-- TESTO DI STUDIO --
#####

La solitudine di Macron
Paladino del Rinascimento europeo e di un'Europa della visione politica e non dei contabili, Macron non è riuscito a evitare una profonda crisi con l'Italia, nè a superare la diffidenza tedesca e del nord Europa
Paladino del Rinascimento europeo e di un’Europa della visione politica e non dei contabili, Macron non è riuscito a evitare una profonda crisi con l’Italia, nè a superare la diffidenza tedesca e del nord Europa
Questo articolo è stato pubblicato anche sul numero di maggio/giugno di eastwest.
Le prossime elezioni europee coincideranno con il secondo anniversario dell’ingresso di Emmanuel Macron all’Eliseo.
Non c’è dubbio che, con la caotica Brexit alle porte, Angela Merkel ormai sul viale del tramonto e gli altri governanti europei dalle identità confuse o miopi, il Presidente francese sia stato negli scorsi 24 mesi il vero protagonista di una critica stagione dell’Unione Europea.
Ancor più critica se valutata sullo sfondo di un malessere della società francese e del suo panorama politico che ha impedito ai suoi due predecessori, Nicolas Sarkozy e Francois Hollande, di essere rieletti al termine del loro primo quinquennato (era accaduto soltanto a Valery Giscard d’Estaing nel 1981).
Sono note le circostanze che hanno consentito l’affermazione di Macron e della sua inedita formazione politica, la Republique en Marche: il crollo del Partito Socialista, l’implosione dei Republicains (incluso l’affaire Fillon), la minacciosa avanzata del Front National, l’improvvisazione della sinistra di Jean Luc Melanchon, infine la sponda centrista di Francois Bayrou.
Il denominatore comune di tali fattori è stato ancora una volta quella “frattura sociale”, a suo tempo evocata da Emmanuel Todd e assunta da Jacques Chirac quale tema vincente per la propria elezione all’Eliseo nel 1995 ma anche all’origine della caduta di Alain Juppe due anni dopo e della successiva, logorante coabitazione con Lionel Jospin fino al 2002.

#####

-- RIGHE ELENCATE --
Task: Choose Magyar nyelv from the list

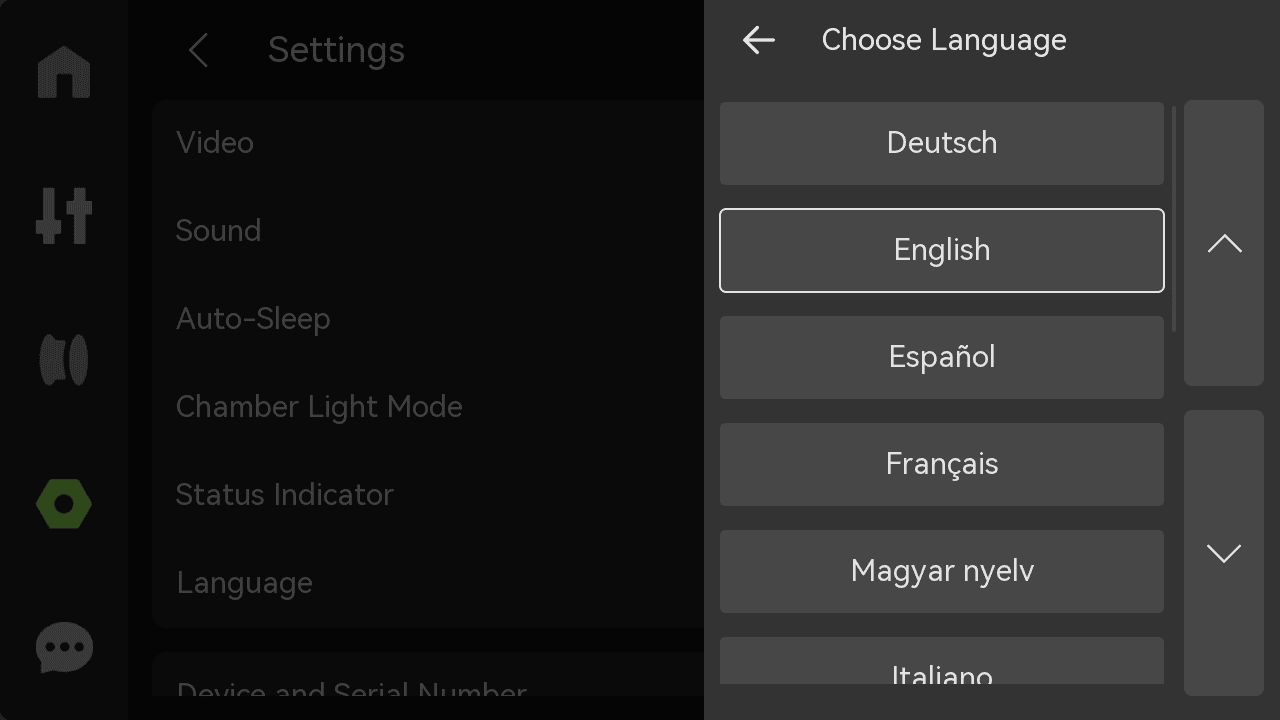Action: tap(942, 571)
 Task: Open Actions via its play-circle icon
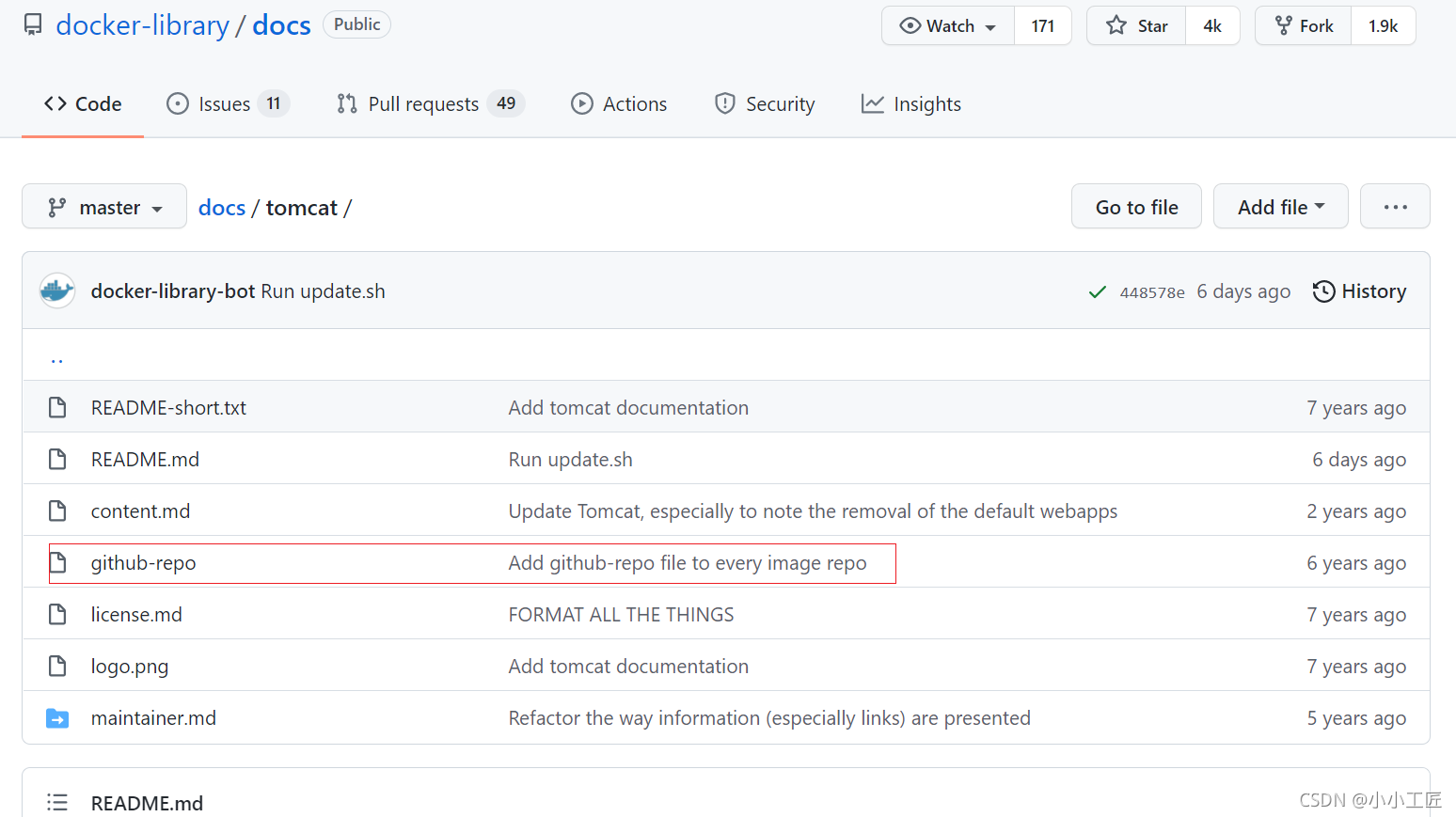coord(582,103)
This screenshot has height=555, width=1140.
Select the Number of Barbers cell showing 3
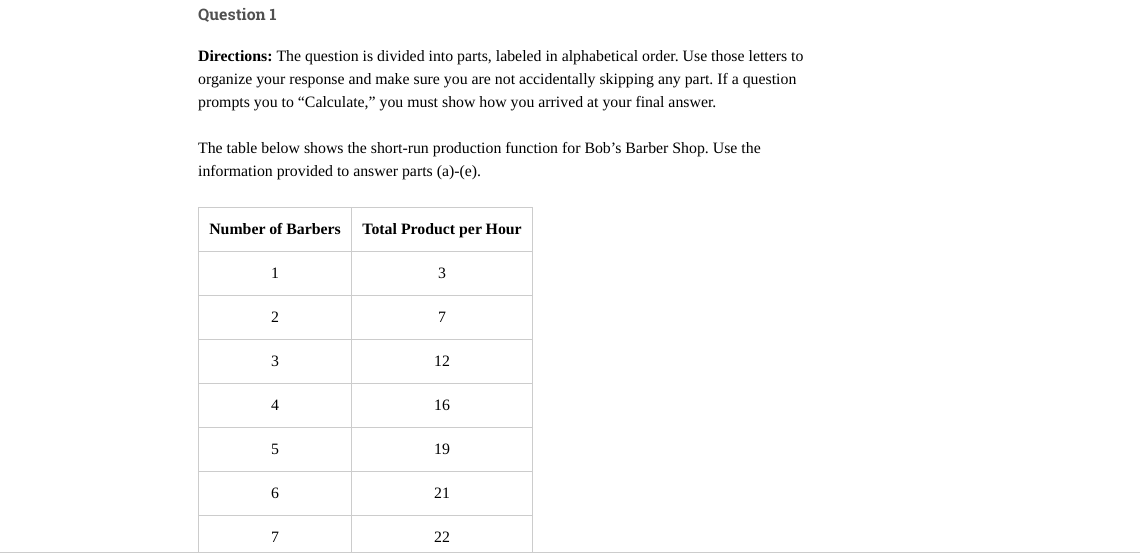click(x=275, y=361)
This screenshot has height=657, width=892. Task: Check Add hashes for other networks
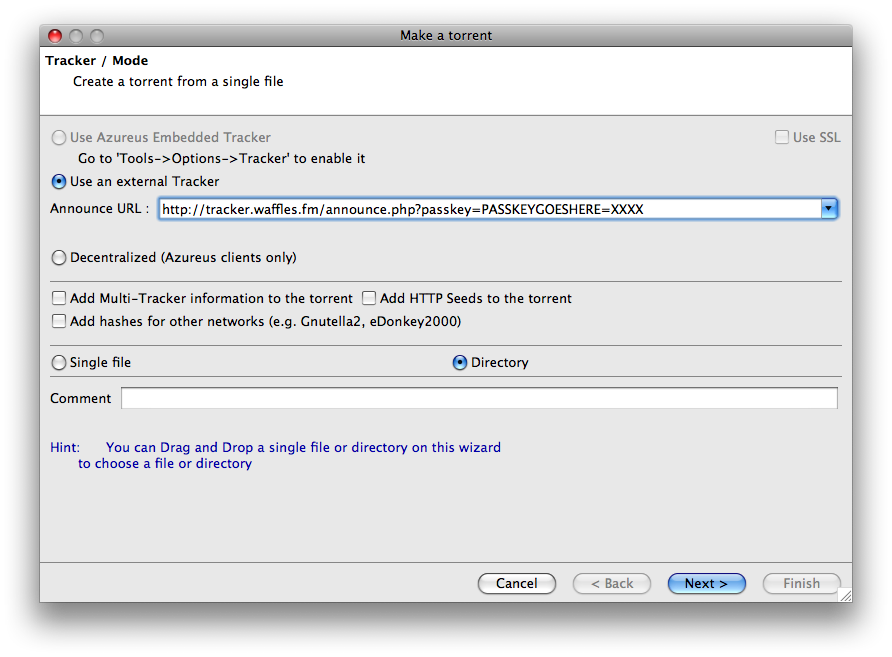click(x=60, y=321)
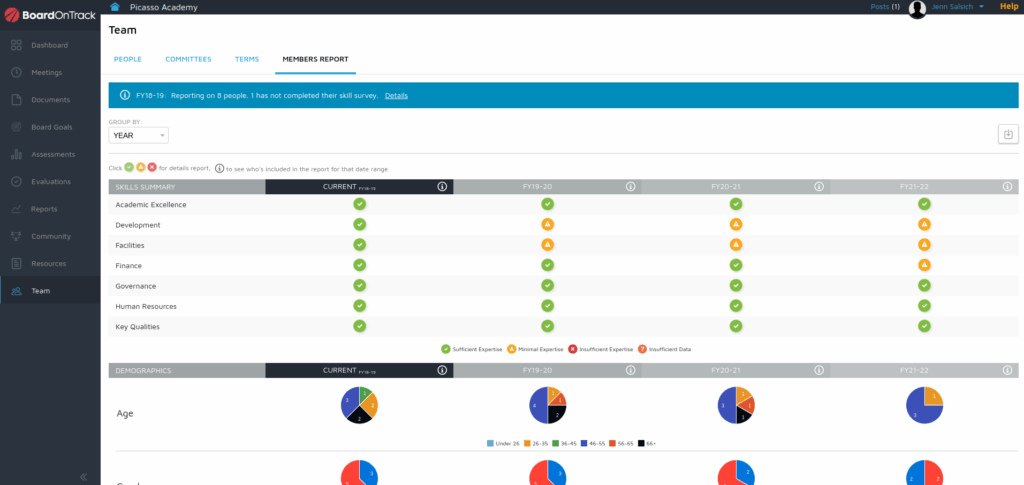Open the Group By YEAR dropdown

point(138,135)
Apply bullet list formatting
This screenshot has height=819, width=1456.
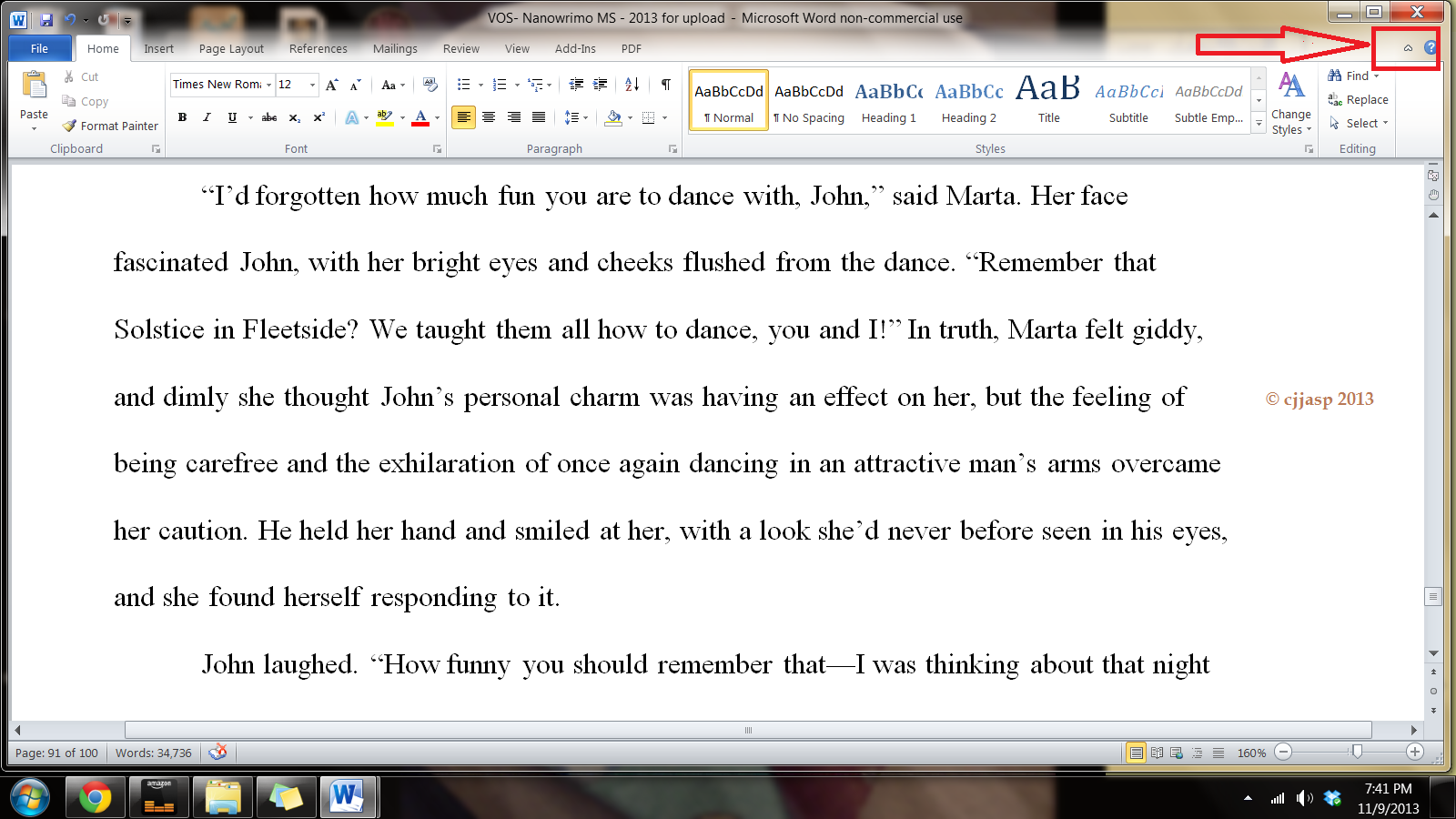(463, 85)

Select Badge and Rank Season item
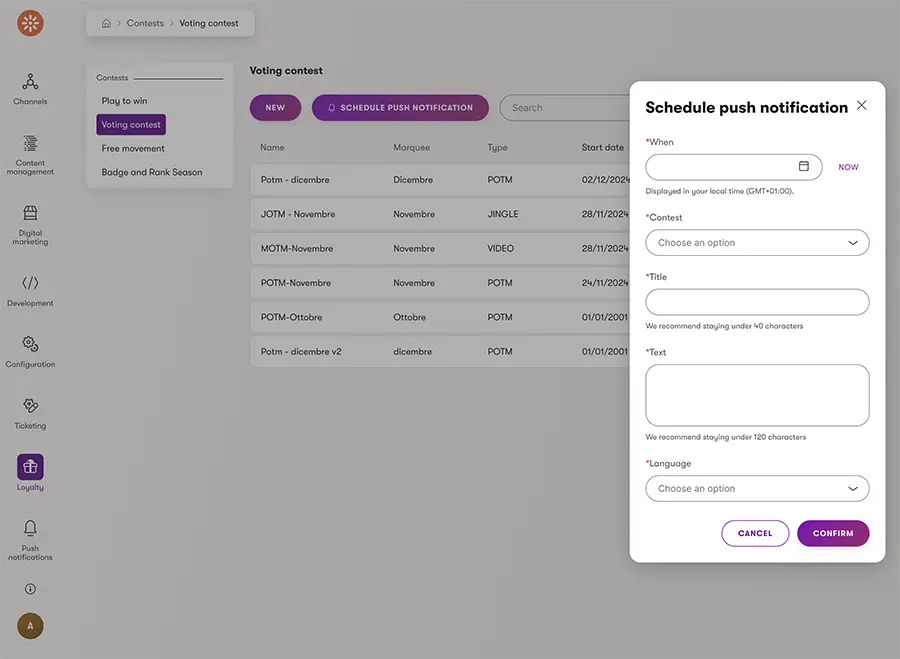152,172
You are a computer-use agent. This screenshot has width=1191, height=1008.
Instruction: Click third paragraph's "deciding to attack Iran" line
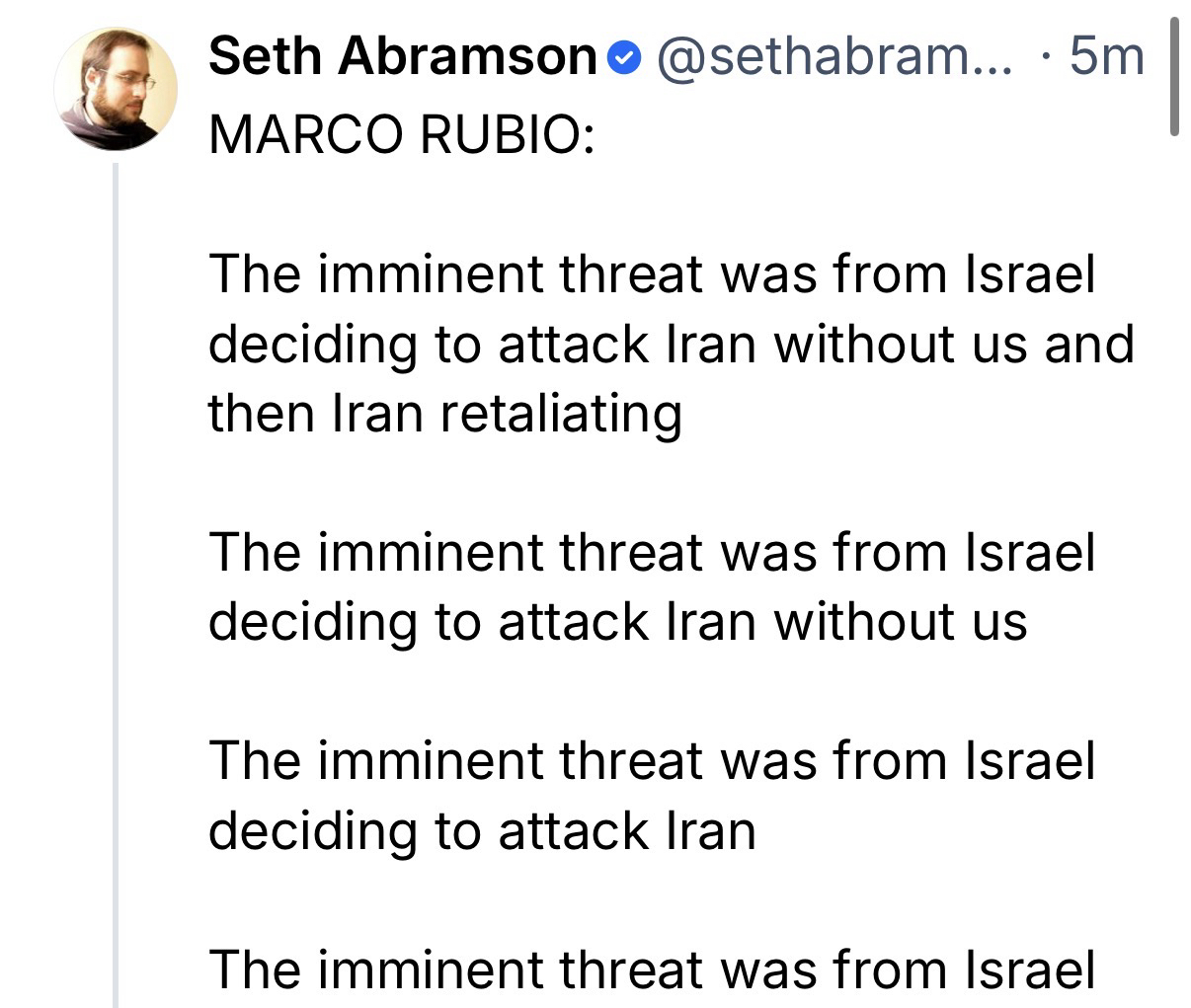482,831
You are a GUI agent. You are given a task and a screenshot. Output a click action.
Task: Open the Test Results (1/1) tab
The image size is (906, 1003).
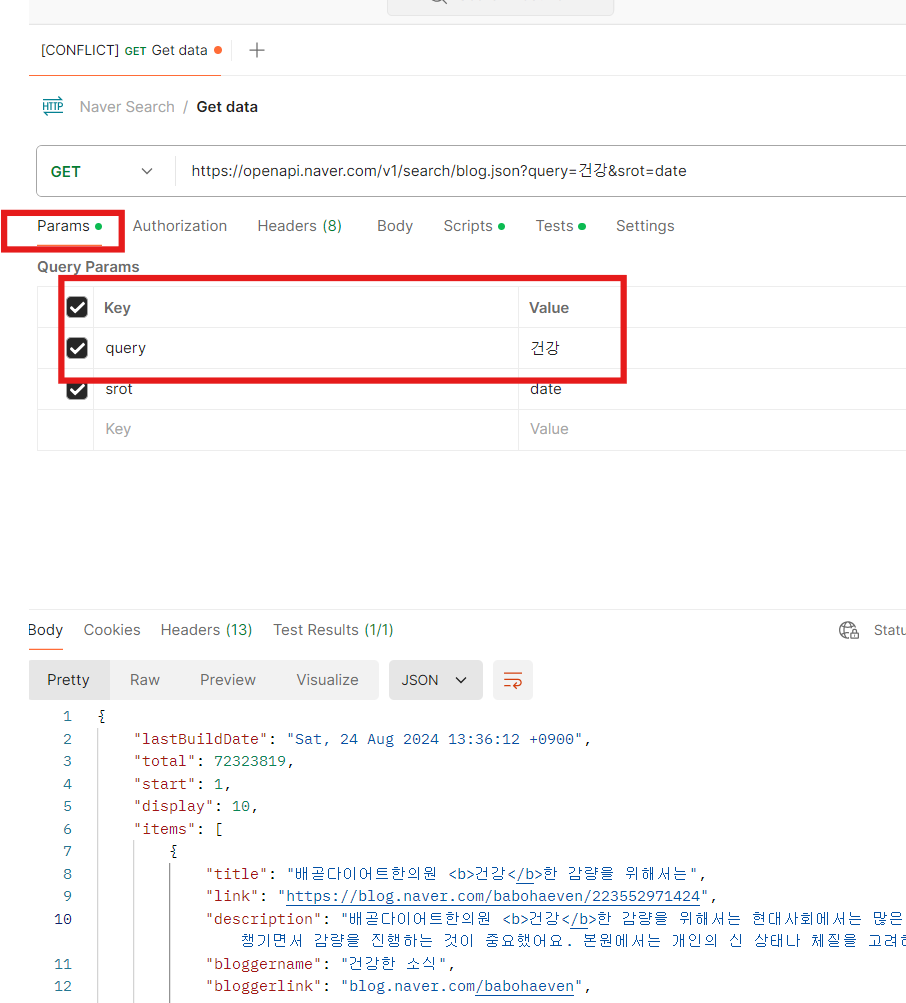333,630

#####

-- QUESITI DA SVOLGERE --
[1] Stabilisca se ciascuna delle seguenti affermazioni concorda con l'articolo su Macron. Risponda sì o no e citi testualmente le parole decisive: (a) Sarkozy e Hollande non sono stati rieletti al termine del primo mandato; (b) le elezioni europee coincideranno con il primo anniversario dell'ingresso di Macron all'Eliseo; (c) la Republique en Marche è la formazione politica di Francois Bayrou.
[2] Trascriva fedelmente dall'articolo su Macron tutto il passo che va da "Non c’è dubbio" fino a "d’Estaing nel 1981).".
[3] Prosegua l'articolo sulla solitudine di Macron a partire dalla sua ultima frase.
Le righe provengono da un'altra fonte.

-- RISPOSTE PER NUMERO --
[1]
(a) Sì: «ai suoi due predecessori, Nicolas Sarkozy e Francois Hollande, di essere rieletti al termine del loro primo quinquennato».
(b) No: «coincideranno con il secondo anniversario dell’ingresso di Emmanuel Macron all’Eliseo».
(c) No: «l’affermazione di Macron e della sua inedita formazione politica, la Republique en Marche».

[2]
Non c’è dubbio che, con la caotica Brexit alle porte, Angela Merkel ormai sul viale del tramonto e gli altri governanti europei dalle identità confuse o miopi, il Presidente francese sia stato negli scorsi 24 mesi il vero protagonista di una critica stagione dell’Unione Europea.
Ancor più critica se valutata sullo sfondo di un malessere della società francese e del suo panorama politico che ha impedito ai suoi due predecessori, Nicolas Sarkozy e Francois Hollande, di essere rieletti al termine del loro primo quinquennato (era accaduto soltanto a Valery Giscard d’Estaing nel 1981).

[3]
Fin dall’indomani della sua elezione è apparsa evidente in Emmanuel Macron la consapevolezza di tali sinistri precedenti dovuti alle difficoltà incontrate dai suoi due predecessori nel tentativo di rendere accettabili ad ampi settori della società francese (quasi cinque milioni di dipendenti pubblici, ceti rurali in transizione, precariato, disoccupazione giovanile, cronica turbolenza delle banlieues) le riduzioni della spesa pubblica e del cronico disavanzo previste dagli impegni europei.
In visita a Berlino il 26 maggio 2017 nella conferenza stampa con la Cancelliera, Macron affermava di aver dovuto affrontare la “collera” dei francesi e di giudicare necessaria “un’Europa al servizio dei cittadini e non viceversa”. Affermazione esplicita e coraggiosa, chiaramente diretta alla padrona di casa, accompagnata dal consueto e rituale riferimento alla fiducia riposta nel “motore franco-tedesco” quale volano dell’integrazione europea.
Quattro mesi più tardi, nel settembre 2017, tracciava alla Sorbona un affresco della necessaria riforma per una governance più politica e meno meccanica dell’Eurozona (Ministero delle Finanze europeo con un budget coordinato, un Fondo di Stabilizzazione, un ruolo potenziato del Parlamento Europeo). In altri termini, un audace tentativo di contemperare l'”Europa delle regole”(Patto di Stabilità e Crescita del 1997, Fiscal Compact del 2012) con politiche anticicliche, grazie anche alla revisione delle politiche export oriented, e dei connessi avanzi commerciali, della Germania ed al sostegno della domanda interna.
Si tratta di una sollecitazione che ribadirà nel maggio 2018 ad Aquisgrana in occasione della consegna del Premio Carlomagno. Il discorso della Sorbona, con il quale il Presidente francese si ergeva a campione di un europeismo intelligente e soprattutto dinamico, ostile ai populismi ma anche all’immobilismo “contabile”, veniva accolto da un silenzio assordante, rotto purtroppo dal risultato delle elezioni federali tedesche, con l’arretramento della Grosse Koalition e l’avanzata di AfD, e dal concomitante rifiuto della nuova cosiddetta “Lega anseatica”, capeggiata da Paesi Bassi e Scandinavi, di prendere in considerazione qualsiasi modifica dell’Eurozona.
Le relazioni transatlantiche nell’era Trump sono state l’altro teatro del protagonismo europeista del Presidente francese.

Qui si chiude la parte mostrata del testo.